EXERCISE DESCRIPTION: Each line that contains the word "screenshot" is to be copied from the records below.

RECORD EXTRACTS:
-*-

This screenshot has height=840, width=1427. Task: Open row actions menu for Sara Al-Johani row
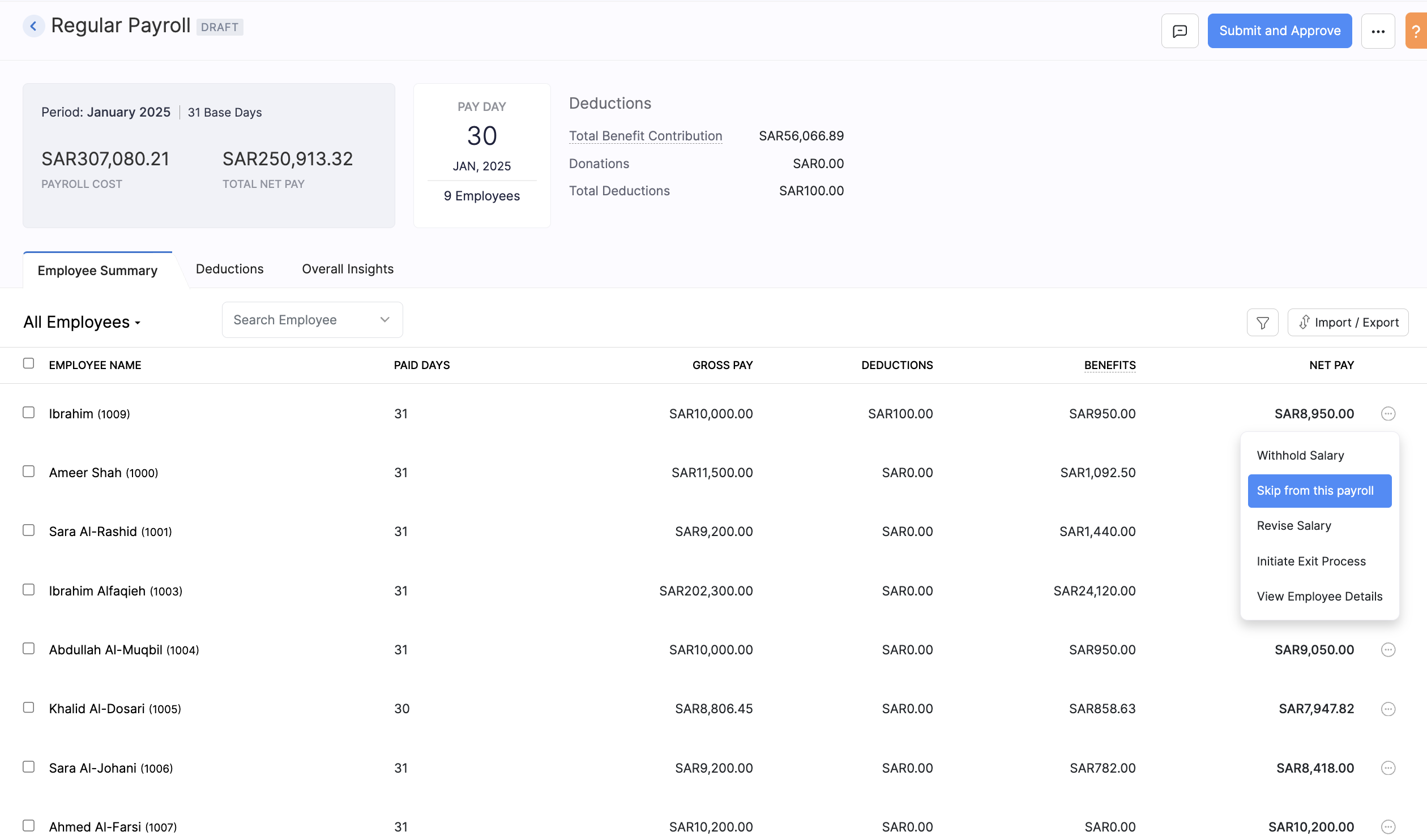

-*-

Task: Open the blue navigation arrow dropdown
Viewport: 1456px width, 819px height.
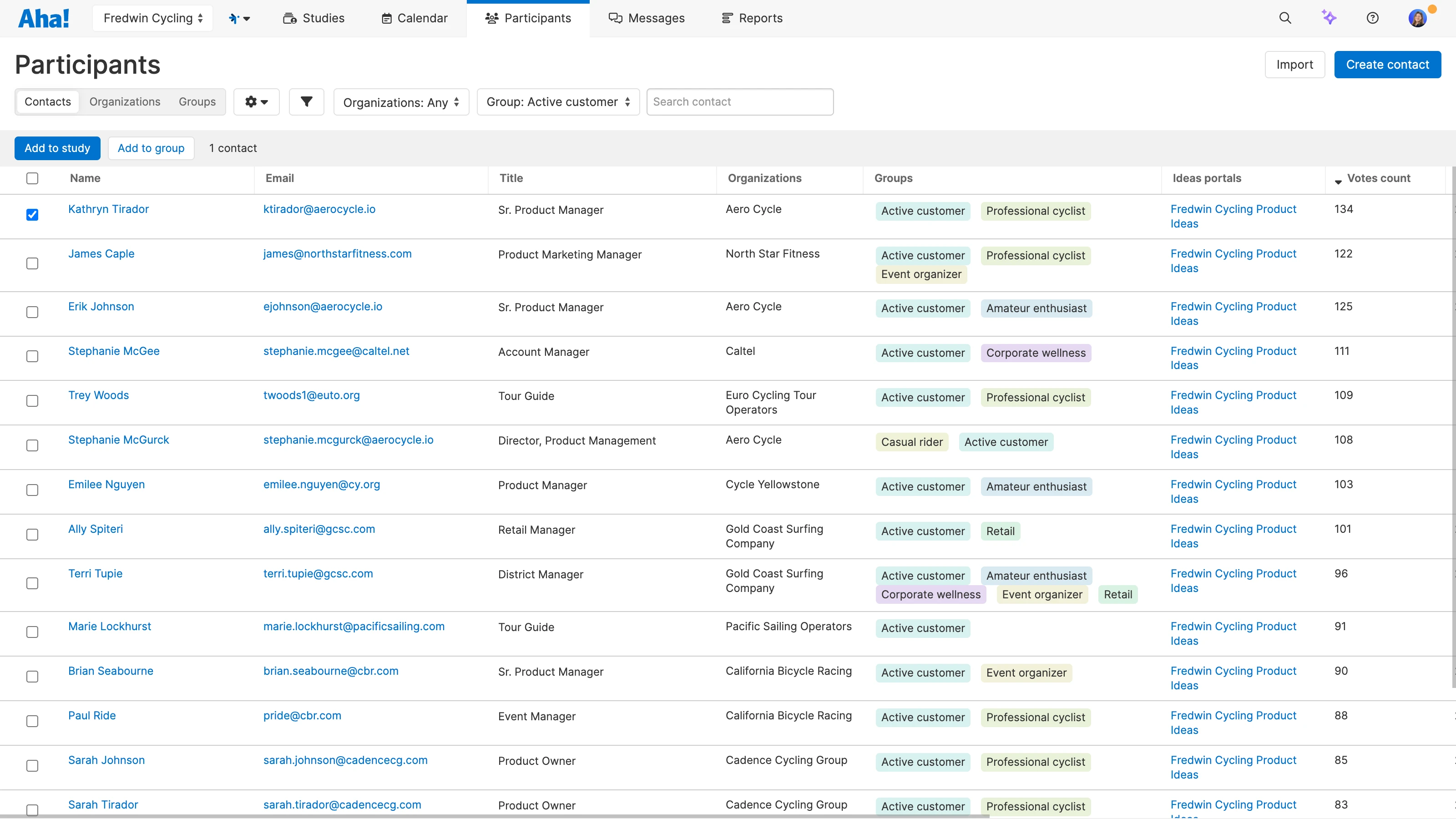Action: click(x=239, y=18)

-*-

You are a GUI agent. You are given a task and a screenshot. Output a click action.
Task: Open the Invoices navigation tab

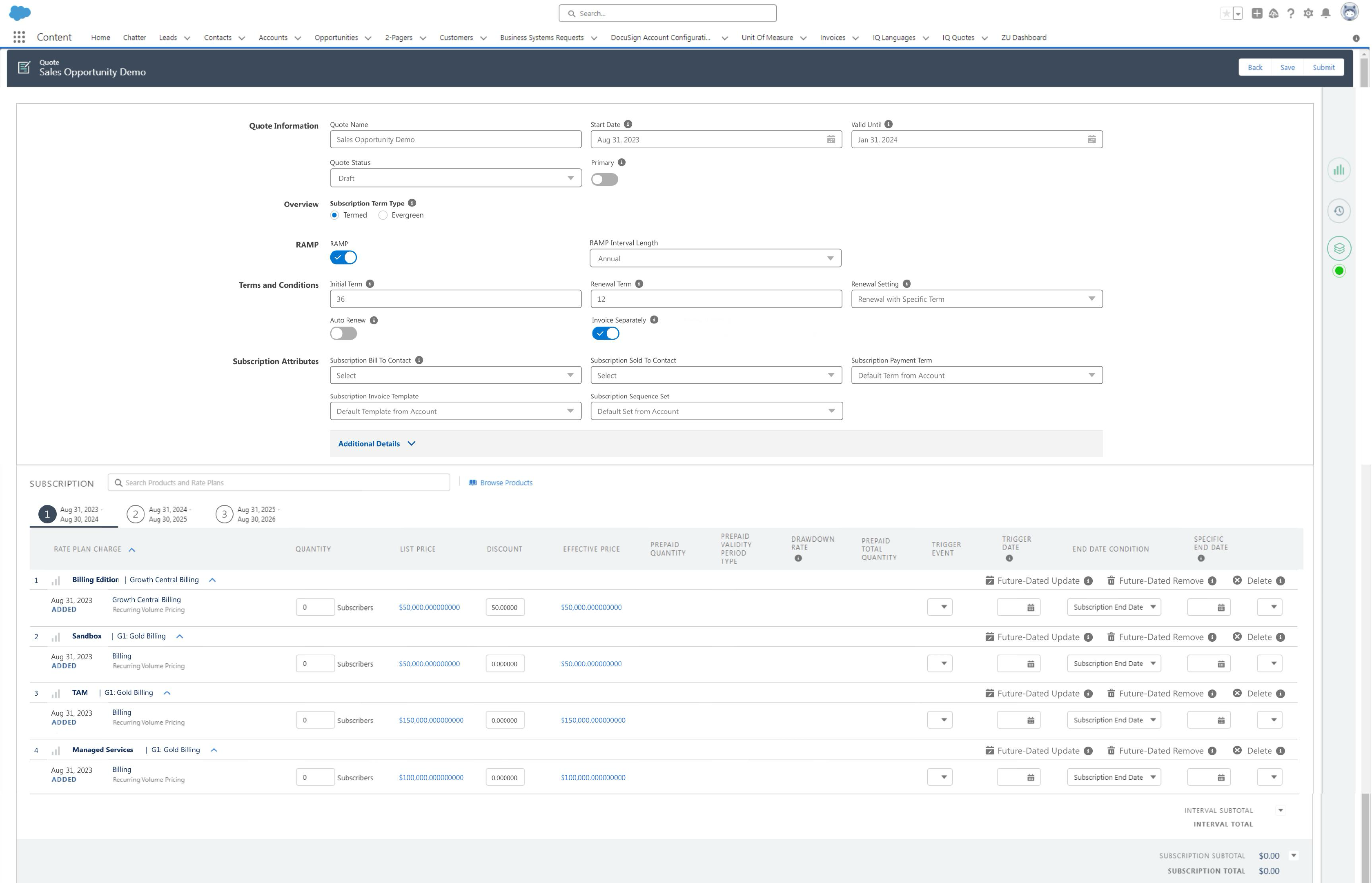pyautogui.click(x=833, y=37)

-*-

SOLUTION FOR THIS TASK:
This screenshot has height=840, width=1427. Task: Open row actions menu for Sara Al-Johani row
You are a GUI agent. You are given a task and a screenshot. Output a click action.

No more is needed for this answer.